While the literature on the unit root hypothesis may consist of arcane debate on statistical methods, the implications of the hypothesis can have concrete implications for economic forecasts and policies.

Arcane debate, indeed.

Paul Krugman (the Wikipedia article links to him) provides a relevant example, which I've highlighted:

March 3, 2009, 9:06 pm

Roots of evil (wonkish)


As Brad DeLong says, sigh. Greg Mankiw challenges the administration’s prediction of relatively fast growth a few years from now on the basis that real GDP may have a unit root — that is, there’s no tendency for bad years to be offset by good years later.
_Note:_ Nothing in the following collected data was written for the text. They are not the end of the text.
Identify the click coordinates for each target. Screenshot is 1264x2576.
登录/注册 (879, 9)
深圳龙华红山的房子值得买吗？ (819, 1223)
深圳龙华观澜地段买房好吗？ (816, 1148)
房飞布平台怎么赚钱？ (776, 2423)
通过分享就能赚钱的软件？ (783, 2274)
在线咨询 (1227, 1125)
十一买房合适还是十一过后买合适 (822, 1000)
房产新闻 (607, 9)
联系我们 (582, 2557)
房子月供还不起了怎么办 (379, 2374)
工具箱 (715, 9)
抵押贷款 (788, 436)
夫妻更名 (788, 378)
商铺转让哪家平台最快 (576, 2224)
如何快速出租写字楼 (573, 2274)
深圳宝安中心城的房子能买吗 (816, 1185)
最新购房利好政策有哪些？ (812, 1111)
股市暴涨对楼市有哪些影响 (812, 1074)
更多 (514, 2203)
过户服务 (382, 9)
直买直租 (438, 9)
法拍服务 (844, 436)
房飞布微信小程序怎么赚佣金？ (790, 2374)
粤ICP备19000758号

I always thought the unit root thing involved a bit of deliberate obtuseness — it involved pretending that you didn’t know the difference between, say, low GDP growth due to a productivity slowdown like the one that happened from 1973 to 1995, on one side, and low GDP growth due to a severe recession. For one thing is very clear: variables that measure the use of resources, like unemployment or capacity utilization, do NOT have unit roots: when unemployment is high, it tends to fall. And together with Okun’s law, this says that yes, it is right to expect high growth in future if the economy is depressed now.

But to invoke the unit root thing to disparage growth forecasts now involves more than a bit of deliberate obtuseness. How can you fail to acknowledge that there’s huge slack capacity in the economy right now? And yes, we can expect fast growth if and when that capacity comes back into use.

Kling responds:

But the unemployment rate is not trend-stationary either--the "natural rate" tends to wander around.


This all comes up because I came upon a link from besttrousers at Reddit (Reddit links to a PDF, 50+ pages), a paper dated 1989, written by Lawrence J. Christiano and Martin Eichenbaum. From a time before computers, by the look of it.

From the opening of the paper:

Macroeconomists have traditionally viewed movements in aggregate output as representing temporary fluctuations about a deterministic trend. According to this view, innovations [shocks] to real gross national product (GNP) should have no impact on long-run forecasts of aggregate output. Increasingly, however, this view of aggregate fluctuations has been challenged. Following the important work of Nelson and Plosser (1982), numerous economists have argued that real GDP is best characterized as a stochastic process that does not revert to a deterministic trend path.


Let me ask a question: What is this trend that may or may not exist?

It is always an unwavering path, a straight line on a log chart. This straight-line path is the universal, fundamental assumption, whether we think it exists or not.

The straight line is the wrong picture. The long-term trend looks like a sine curve. It looks like a business cycle, only longer than the normal business cycle. Longer than a Kondratieff wave. Longer than David Hackett Fischer's Great Wave. I'm looking at a really long business cycle, what we normally think of as civilization, the rise and fall of civilization.

The cycle of civilization. Change that dotted line to a sine wave with a 2000-year period, and all your assumptions about stationary, non-stationary, and unit root go out the window.